1. These condensed financial statements have been prepared in accordance with IAS 34 Interim Financial Reporting, using accounting policies that are in line with IFRS and consistently applied to prior periods, except for IFRS 3 Business Combinations, IFRS 8 Operating Segments, IAS 1 Presentation of Financial Statements, IAS 23 Borrowing Costs and IAS 27 Consolidated and Separate Financial Statements which were implemented during the period in accordance with the transitional provisions.
2. During the period under review, no Massmart shares were bought in the market. In the prior period the total share buyback (including shares bought in the market by the Share Trust) was 0,7 million at an average price of R80,49 totalling R56,3 million.
3. The impairment of assets in the prior period relates to impairment of computer software in Shield.
4. Security costs relating to properties in Masscash have been reallocated from ‘Other operating costs’ to ‘Occupancy costs’ in December 2008 (R15,8 million) and June 2009 (R34,9 million), in line with the Group’s accounting policy.
5. The Massmart BEE transaction, which came into operation in October 2006, gave rise to an IFRS 2 Share-based Payment charge of R39,1 million (2008: R30,6 million). The ‘A’ and ‘B’ preference shares have been issued to the Thuthukani Trust and the Black Scarce Skills Trust respectively.
6. The ‘A’ preference shareholders dividend amount of R13,5 million (2008: R11,8 million) represents the final cash dividend of 100,5 cents paid to all Thuthukani participants. In the prior period, the Thuthukani dividend was equivalent to 75% of the ordinary dividend, and for the current period it is equivalent to 100%.
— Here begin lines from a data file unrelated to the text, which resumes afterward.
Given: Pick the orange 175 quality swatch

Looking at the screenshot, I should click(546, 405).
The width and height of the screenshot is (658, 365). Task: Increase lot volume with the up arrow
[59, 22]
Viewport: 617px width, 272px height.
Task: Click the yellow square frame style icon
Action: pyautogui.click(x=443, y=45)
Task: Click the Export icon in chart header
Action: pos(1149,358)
7. The profit on assets classified as held for sale in the prior period relates to the cash sale of the Massdiscounters’ retail debtors’ book effective from 30 June 2008, immediately after closing the 2008 financial year.
8. Other non-current liabilities and provisions include the lease smoothing liability of R471,6 million (2008: R464,6 million).
9. The net asset value of the businesses acquired during the period was R36,2 million (2008: R12,9 million) on the date of acquisition.
10. In the prior year the June 2009 figure was incorrectly disclosed as R9 959,6 million.
11. Related party transactions include private aircraft, used from time to time, in the normal course of business by Massmart and its divisions and hired from competitively selected charter companies, two of which operate aircraft indirectly beneficially owned by Mr MJ Lamberti.
12. Due to Christmas trading, Massmart’s earnings are weighted towards the six months to December.
13. These results have been reviewed by independent external auditors, Deloitte & Touche, and their unmodified review opinion is available for inspection at the registered office. The review was performed in accordance with ISRE 2410 Review of Interim Financial Information Performed by the Independent Auditor of the Entity.